Sentenza irrevocabile da sei anni. E ora Antonio Marzano, 66ene di Racale, dovrà trascorrere un periodo agli arresti domiciliari

RACALE – Non demolisce le due abitazioni abusive e così viene rigettato l’affidamento in prova ai servizi sociali. Morale: una volta divenuta esecutiva la sentenza, arriva l’arresto. E Antonio Marzano, 66ene di Racale, sarà costretto a trascorrere tre mesi ai domiciliari.

L’arresto è stato eseguito questa mattina dai carabinieri della stazione racalina, che da Marzano si sono presentati con in mano l’ordine di esecuzione della pena emesso dal Tribunale di sorveglianza di Lecce.

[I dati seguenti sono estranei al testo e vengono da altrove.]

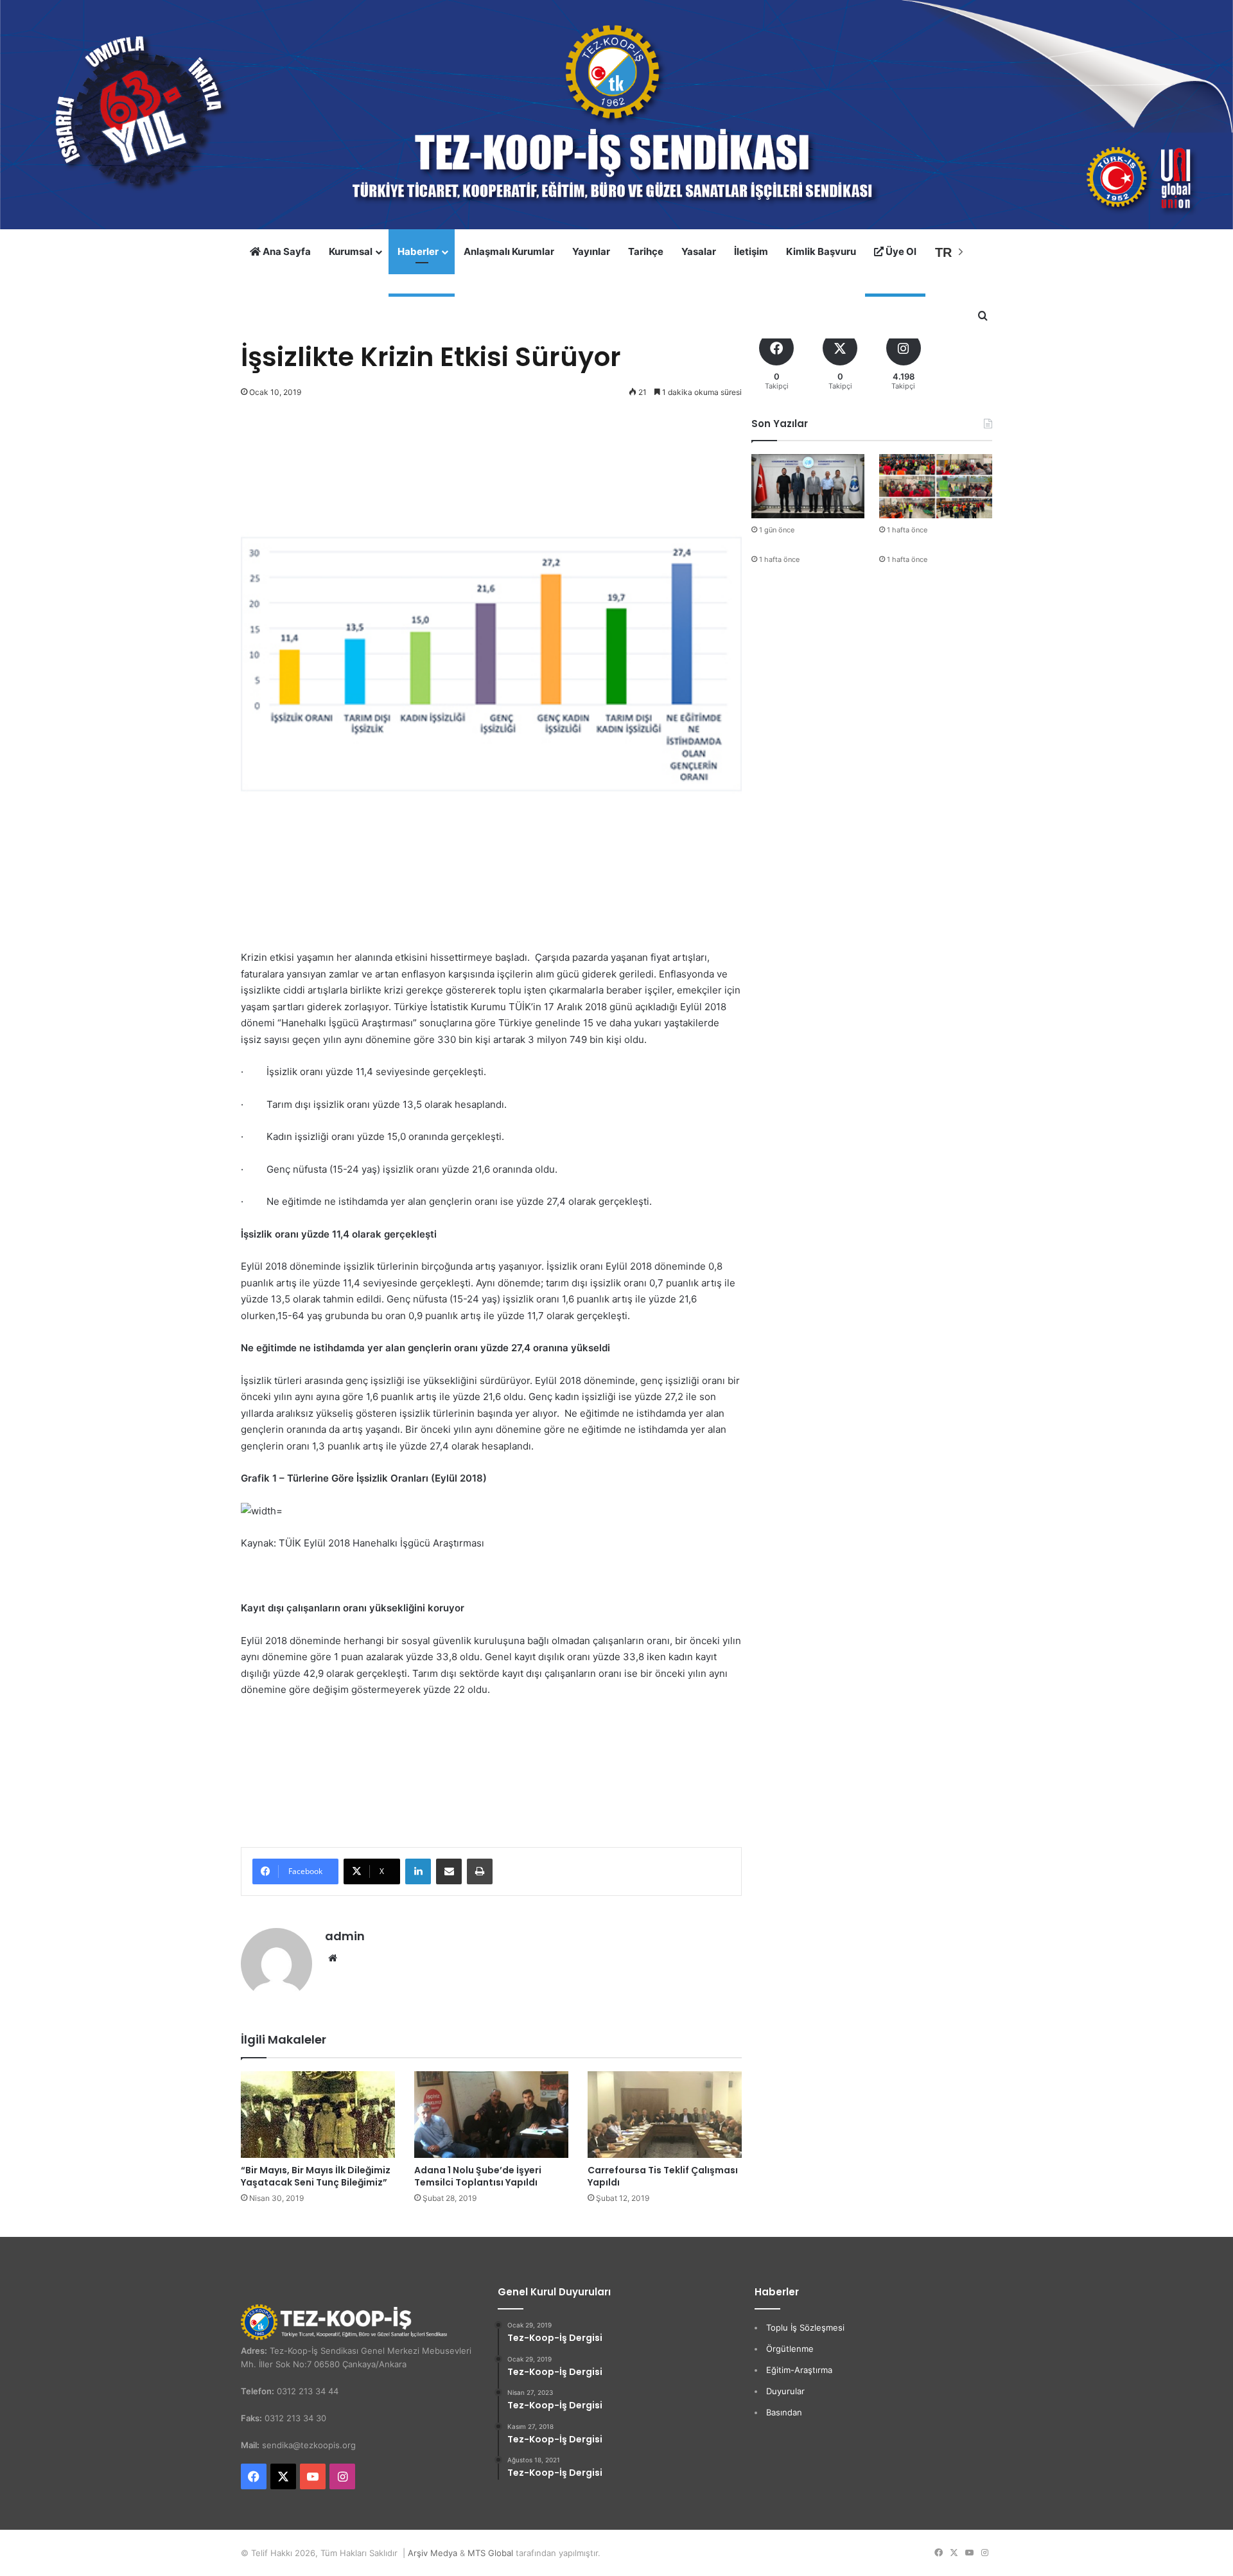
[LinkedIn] (418, 1871)
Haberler (418, 251)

MARZANO ANTONIO-3Marzano è stato condannato il 12 maggio del 2009 a tre mesi di reclusione, per effetto di una sentenza della sezione distaccata di Casarano del Tribunale di Lecce, divenuta irrevocabile il 29 marzo del 2012. Il reato, violazione edilizia. Gli accertamenti furono svolti nel 2006 su due unità immobiliari situate in contrada Ospina, abusive e a uso abitazione, di cui una di 150 metri quadrati e l’altra edificata all’atto della verifica alle sole fondazioni.

E poiché a distanza di ben sei anni dall’irrevocabilità della sentenza, non ha provveduto a far demolire le unità, la richiesta dell’affidamento in prova è stata respinta. Così, è stato destinato ai domiciliari (non nella casa abusiva, ovviamente).